* **Excerpted passage**:
━━━━━━━━━━

Security Basics mailing list archives

Re: Using Private vlans


From: James Lee Bell <nuclear-cowboy () cox net>
Date: Fri, 22 May 2009 23:09:36 -0700

No, it's not going to be more *ongoing* maintenance, just more up front,
although its really only a few more characters to type per port config.

What PVLANs buy you is layer 2 segmentation at the port level. If every
port assigned to a given VLAN is marked as a member of the isolated
PVLAN, then physical machines assigned to them will be unable to launch
layer 2 attacks or local subnet layer 3 attacks against it's VLAN neighbors.

Now, that capability is slightly dubious in the environment you suggest,
where any given port is a VM host with many guests on it. Infections
that occur on a given system *will* be able to attack its VM neighbors.
However, an infection will then be isolated to that VM host, with no
access to other ports or other VM hosts.

Management in this environment will NOT be complex as every port will be
isolated except for the layer 3 device that is the gateway out which
must be a promiscuous port.

Where PVLANs get complex is in an environment where machines on a given
VLAN do need to talk to one another in a layer 2 sense, say an HACMP or
VRRP or HSRP or ... cluster. In those cases, now you have to configure,
manage and track different "community" PVLANs for those setups.

━━━━━━━━━━

[Pixel coordinate grounding data]

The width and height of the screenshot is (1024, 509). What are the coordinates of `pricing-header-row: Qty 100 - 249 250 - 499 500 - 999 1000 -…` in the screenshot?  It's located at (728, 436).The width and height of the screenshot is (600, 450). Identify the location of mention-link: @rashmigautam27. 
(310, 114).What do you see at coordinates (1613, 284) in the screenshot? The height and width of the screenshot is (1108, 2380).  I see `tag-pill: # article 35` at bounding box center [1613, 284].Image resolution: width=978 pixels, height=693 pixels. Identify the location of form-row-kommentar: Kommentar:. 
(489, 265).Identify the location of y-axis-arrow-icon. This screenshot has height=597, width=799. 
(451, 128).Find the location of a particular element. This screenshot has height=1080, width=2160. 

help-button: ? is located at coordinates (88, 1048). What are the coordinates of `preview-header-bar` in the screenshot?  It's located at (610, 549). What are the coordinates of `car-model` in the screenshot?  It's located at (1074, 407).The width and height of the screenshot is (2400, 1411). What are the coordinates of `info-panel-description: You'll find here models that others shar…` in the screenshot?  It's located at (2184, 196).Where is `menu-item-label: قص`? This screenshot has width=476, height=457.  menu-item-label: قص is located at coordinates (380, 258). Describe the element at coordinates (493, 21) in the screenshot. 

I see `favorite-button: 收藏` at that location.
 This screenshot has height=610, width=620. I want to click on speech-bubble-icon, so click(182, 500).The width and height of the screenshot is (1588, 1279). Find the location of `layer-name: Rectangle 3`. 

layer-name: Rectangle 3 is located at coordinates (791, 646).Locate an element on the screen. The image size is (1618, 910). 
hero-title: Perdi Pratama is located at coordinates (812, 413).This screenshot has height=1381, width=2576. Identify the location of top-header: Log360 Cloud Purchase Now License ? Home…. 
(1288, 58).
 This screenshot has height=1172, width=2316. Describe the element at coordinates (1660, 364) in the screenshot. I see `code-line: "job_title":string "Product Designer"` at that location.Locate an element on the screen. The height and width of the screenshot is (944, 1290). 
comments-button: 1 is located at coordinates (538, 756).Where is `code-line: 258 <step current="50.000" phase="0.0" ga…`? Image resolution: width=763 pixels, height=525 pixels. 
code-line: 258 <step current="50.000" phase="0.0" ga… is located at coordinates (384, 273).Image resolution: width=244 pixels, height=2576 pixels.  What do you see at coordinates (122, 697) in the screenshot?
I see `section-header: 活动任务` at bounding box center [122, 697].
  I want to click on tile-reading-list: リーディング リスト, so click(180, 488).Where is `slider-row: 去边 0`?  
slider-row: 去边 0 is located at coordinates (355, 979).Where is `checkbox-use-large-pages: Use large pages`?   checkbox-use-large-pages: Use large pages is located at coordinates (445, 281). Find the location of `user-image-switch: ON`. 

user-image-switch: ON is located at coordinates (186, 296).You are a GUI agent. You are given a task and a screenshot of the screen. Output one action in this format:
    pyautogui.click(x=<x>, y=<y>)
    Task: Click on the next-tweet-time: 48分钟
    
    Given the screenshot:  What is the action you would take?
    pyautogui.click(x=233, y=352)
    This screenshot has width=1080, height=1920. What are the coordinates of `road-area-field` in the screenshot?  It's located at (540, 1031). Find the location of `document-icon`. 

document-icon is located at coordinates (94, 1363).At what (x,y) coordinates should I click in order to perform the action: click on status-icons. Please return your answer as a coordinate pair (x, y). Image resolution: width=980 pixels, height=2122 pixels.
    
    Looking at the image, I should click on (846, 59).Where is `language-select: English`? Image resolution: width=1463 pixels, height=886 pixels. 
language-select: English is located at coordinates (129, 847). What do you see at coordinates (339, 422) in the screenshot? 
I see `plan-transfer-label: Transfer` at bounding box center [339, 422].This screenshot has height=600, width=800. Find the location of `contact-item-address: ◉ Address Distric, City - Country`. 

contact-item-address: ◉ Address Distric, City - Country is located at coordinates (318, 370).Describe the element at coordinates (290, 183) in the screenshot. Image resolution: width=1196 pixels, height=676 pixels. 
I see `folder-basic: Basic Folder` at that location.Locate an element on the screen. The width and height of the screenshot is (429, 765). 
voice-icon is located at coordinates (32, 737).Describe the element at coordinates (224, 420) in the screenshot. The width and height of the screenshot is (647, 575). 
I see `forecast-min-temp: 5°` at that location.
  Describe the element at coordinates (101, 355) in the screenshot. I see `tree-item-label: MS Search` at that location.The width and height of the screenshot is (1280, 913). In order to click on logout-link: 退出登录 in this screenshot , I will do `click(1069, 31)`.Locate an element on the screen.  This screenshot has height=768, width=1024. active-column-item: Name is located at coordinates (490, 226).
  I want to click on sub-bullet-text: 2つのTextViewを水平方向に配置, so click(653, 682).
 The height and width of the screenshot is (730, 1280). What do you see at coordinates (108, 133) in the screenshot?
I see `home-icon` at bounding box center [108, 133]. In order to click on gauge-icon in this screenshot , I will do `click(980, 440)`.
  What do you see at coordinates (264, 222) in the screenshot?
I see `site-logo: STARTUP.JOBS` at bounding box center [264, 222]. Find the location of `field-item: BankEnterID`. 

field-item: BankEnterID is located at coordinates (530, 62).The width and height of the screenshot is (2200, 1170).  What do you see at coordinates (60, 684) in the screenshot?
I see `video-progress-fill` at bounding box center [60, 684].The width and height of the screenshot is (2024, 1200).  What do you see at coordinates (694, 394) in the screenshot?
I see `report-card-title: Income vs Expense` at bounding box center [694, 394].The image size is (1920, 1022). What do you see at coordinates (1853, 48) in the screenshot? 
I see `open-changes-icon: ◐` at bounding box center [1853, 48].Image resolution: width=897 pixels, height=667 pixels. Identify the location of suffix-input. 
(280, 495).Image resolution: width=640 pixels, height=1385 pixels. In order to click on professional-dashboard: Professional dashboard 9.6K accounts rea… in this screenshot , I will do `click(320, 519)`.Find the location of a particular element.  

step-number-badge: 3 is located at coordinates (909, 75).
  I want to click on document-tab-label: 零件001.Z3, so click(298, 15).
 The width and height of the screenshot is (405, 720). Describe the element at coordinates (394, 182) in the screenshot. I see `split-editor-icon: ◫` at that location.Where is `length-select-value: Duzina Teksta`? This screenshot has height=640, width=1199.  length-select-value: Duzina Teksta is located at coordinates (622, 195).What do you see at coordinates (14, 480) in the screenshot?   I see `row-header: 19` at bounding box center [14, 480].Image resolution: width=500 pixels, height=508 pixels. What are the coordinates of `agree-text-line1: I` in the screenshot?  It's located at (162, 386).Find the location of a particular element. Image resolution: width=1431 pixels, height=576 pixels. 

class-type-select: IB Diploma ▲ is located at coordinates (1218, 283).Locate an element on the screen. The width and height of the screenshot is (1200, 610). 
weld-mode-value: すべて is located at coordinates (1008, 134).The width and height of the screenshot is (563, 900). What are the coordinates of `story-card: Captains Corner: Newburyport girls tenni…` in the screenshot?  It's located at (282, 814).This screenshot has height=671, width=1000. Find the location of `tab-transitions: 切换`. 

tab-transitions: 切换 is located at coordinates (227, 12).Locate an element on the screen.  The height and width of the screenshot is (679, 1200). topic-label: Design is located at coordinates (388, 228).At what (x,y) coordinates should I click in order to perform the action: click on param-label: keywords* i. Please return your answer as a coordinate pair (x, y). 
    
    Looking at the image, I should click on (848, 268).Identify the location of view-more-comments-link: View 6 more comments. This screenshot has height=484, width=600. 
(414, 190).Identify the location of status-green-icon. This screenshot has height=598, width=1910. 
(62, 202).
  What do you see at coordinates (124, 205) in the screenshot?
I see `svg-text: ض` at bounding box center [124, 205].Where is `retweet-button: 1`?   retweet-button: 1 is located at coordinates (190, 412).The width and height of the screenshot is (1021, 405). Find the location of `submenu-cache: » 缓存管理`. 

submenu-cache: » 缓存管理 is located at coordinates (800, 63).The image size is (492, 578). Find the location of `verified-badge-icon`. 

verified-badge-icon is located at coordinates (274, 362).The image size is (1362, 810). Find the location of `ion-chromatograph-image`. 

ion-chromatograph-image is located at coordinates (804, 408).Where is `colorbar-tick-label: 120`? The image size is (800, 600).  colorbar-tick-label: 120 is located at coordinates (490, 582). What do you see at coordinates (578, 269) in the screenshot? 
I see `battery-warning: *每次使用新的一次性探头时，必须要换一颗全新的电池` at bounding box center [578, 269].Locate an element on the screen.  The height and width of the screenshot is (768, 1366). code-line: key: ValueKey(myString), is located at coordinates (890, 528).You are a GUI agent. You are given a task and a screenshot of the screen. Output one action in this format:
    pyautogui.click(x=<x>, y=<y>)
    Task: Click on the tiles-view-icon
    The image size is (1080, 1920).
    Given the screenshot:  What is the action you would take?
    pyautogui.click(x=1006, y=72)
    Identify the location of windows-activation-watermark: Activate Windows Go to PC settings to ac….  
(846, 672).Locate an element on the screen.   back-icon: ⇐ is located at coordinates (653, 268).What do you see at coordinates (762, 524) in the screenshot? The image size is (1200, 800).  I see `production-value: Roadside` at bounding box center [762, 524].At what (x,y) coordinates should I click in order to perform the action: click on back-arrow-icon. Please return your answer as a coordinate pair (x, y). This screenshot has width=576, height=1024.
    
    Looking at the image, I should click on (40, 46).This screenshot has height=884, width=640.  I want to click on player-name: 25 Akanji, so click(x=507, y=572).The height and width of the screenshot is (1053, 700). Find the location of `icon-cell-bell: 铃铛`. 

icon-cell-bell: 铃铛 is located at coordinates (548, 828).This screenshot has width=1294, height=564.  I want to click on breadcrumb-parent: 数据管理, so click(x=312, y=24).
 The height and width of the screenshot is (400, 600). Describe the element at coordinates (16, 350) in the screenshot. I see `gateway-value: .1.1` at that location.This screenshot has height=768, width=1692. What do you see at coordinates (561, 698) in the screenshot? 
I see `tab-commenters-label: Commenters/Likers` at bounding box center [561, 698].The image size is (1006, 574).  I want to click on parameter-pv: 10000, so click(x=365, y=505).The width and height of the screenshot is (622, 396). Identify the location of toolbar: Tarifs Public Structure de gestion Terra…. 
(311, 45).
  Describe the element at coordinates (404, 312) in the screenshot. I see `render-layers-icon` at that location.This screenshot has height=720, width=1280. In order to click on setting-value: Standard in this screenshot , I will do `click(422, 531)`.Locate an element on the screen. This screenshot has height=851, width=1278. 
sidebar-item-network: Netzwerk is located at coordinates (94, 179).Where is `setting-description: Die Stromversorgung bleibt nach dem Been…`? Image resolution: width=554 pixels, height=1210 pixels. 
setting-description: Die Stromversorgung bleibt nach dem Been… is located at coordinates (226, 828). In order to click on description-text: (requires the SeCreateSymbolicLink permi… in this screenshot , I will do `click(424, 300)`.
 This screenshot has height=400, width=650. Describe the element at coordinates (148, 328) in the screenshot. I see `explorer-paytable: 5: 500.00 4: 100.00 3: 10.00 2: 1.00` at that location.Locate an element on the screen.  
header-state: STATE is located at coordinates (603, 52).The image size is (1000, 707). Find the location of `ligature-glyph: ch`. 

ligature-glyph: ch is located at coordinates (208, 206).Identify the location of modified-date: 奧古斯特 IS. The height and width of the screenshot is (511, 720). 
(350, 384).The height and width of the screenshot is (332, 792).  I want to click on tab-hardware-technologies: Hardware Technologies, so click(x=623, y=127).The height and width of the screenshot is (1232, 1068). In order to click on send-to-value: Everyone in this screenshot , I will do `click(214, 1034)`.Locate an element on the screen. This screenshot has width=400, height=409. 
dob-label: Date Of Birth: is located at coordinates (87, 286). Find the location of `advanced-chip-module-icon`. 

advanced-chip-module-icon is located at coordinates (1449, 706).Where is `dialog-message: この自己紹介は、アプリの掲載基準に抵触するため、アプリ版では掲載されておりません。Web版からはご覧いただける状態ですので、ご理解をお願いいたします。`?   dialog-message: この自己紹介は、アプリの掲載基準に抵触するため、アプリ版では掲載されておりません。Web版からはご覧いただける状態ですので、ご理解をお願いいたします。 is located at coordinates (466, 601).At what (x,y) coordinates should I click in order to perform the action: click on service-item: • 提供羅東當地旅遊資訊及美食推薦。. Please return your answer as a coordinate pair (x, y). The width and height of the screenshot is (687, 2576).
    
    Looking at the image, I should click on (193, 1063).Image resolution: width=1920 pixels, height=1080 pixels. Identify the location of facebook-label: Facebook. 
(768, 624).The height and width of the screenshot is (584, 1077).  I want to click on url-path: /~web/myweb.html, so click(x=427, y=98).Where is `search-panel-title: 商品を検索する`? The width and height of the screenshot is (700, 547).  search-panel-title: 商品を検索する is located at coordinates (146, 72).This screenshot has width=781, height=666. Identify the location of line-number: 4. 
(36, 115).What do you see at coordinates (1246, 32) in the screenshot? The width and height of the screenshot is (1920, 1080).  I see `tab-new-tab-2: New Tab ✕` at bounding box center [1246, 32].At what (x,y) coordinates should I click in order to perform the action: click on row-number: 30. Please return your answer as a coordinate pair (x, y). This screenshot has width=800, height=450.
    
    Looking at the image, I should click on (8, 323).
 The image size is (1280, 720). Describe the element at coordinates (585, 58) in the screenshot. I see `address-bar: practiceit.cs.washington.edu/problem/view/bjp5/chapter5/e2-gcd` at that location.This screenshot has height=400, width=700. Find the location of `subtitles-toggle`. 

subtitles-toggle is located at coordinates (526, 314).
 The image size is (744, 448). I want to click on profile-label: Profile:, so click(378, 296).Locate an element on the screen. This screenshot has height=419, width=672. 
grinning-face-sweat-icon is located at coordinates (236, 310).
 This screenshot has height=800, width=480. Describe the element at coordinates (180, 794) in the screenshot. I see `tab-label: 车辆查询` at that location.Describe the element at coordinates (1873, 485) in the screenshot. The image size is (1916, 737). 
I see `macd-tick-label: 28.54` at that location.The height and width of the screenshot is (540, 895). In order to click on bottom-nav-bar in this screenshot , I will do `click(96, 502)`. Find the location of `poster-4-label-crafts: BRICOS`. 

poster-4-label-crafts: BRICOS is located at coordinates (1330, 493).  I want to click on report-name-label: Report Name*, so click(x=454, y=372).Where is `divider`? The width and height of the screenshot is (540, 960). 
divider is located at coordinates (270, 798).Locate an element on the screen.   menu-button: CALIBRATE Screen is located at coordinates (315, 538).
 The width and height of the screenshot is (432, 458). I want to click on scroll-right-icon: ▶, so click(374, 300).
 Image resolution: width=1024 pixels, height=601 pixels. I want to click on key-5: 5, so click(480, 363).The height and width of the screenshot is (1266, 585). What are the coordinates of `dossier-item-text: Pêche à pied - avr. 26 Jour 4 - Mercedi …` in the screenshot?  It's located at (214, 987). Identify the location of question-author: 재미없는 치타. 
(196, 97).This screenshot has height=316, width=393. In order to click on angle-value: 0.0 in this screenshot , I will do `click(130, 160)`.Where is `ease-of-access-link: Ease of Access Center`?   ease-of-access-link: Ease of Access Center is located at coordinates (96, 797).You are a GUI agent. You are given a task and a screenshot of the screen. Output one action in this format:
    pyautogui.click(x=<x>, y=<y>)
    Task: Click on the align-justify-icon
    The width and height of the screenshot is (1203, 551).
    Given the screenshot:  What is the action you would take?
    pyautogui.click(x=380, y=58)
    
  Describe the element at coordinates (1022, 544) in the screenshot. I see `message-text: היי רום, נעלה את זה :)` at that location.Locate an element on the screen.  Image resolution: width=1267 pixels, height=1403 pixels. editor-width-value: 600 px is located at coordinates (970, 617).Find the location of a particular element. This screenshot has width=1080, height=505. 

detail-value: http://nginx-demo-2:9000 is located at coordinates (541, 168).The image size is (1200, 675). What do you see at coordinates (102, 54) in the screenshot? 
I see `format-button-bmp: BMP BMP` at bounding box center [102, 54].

━━━━━━━━━━

* **Assigned task 1**:
In the private VLAN post, what type of port must the layer 3 gateway device be?
* **Assigned task 2**:
Copy the private VLAN post between "Re: Using Private" and "per port config.", inclusive.

* **Result 1**:
A promiscuous port.

* **Result 2**:
Re: Using Private vlans


From: James Lee Bell <nuclear-cowboy () cox net>
Date: Fri, 22 May 2009 23:09:36 -0700

No, it's not going to be more *ongoing* maintenance, just more up front,
although its really only a few more characters to type per port config.